• [What this task involves]: Print exactly the lines that run from the one containing "Where should I" to the final line of the data, both included, and print none of the pictures.

• [Data]:
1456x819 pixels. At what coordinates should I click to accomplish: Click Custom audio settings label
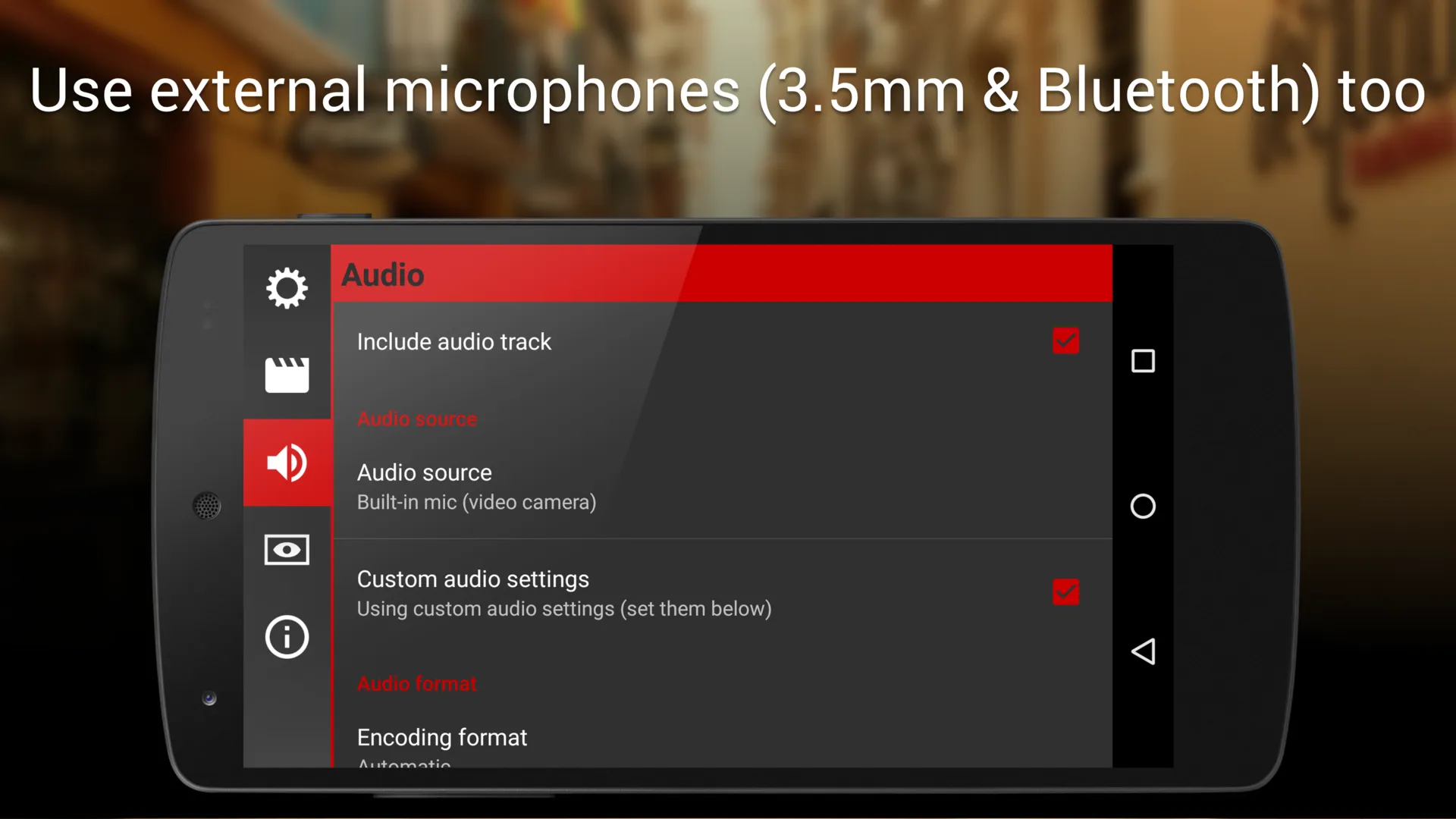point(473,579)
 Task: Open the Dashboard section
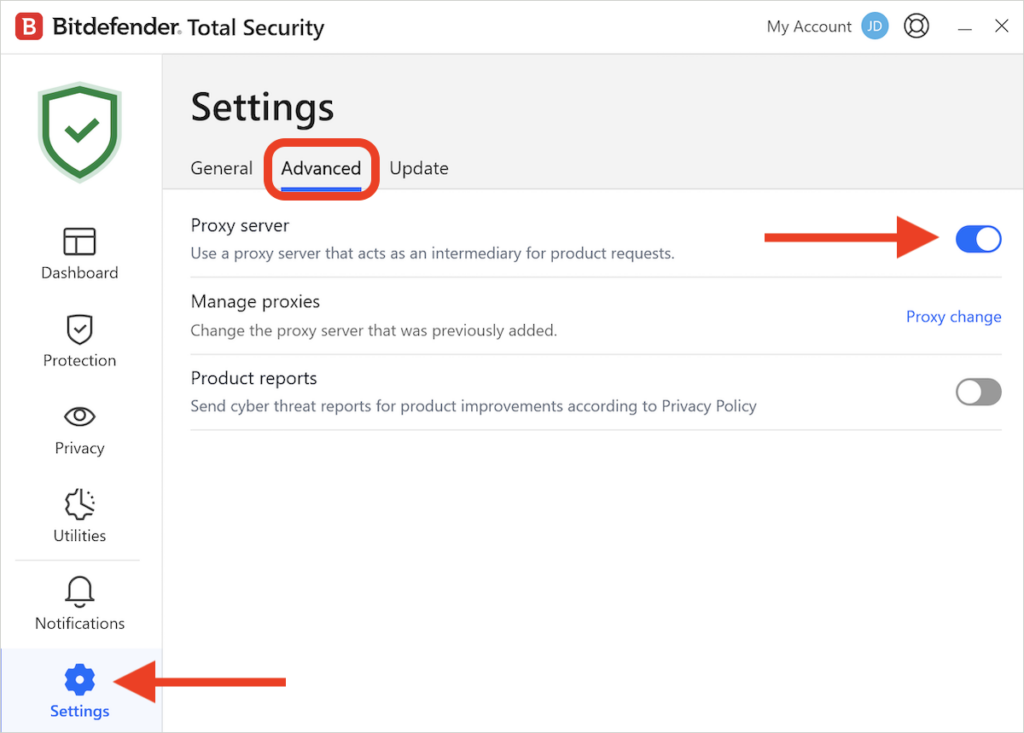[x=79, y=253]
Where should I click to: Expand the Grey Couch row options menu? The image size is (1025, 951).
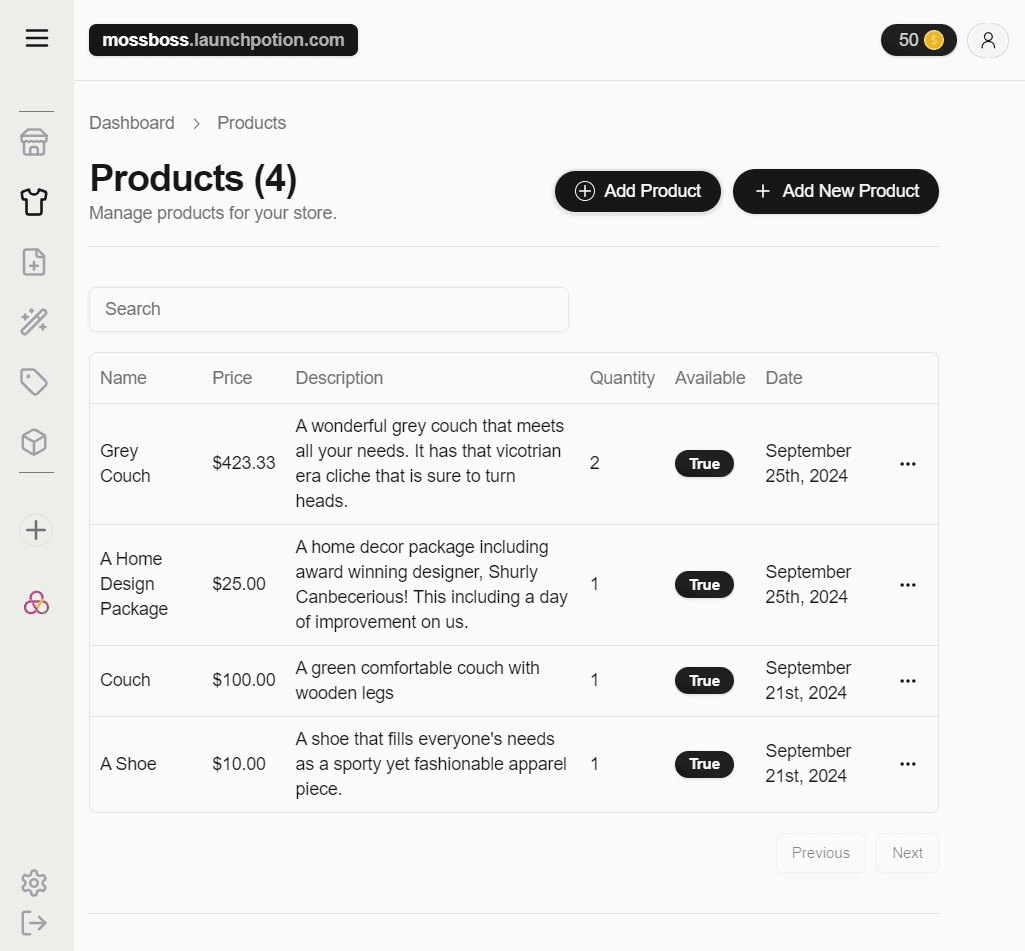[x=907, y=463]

• [Task solution]:
Where should I click to: Expand the Grey Couch row options menu? The image size is (1025, 951).
[x=907, y=463]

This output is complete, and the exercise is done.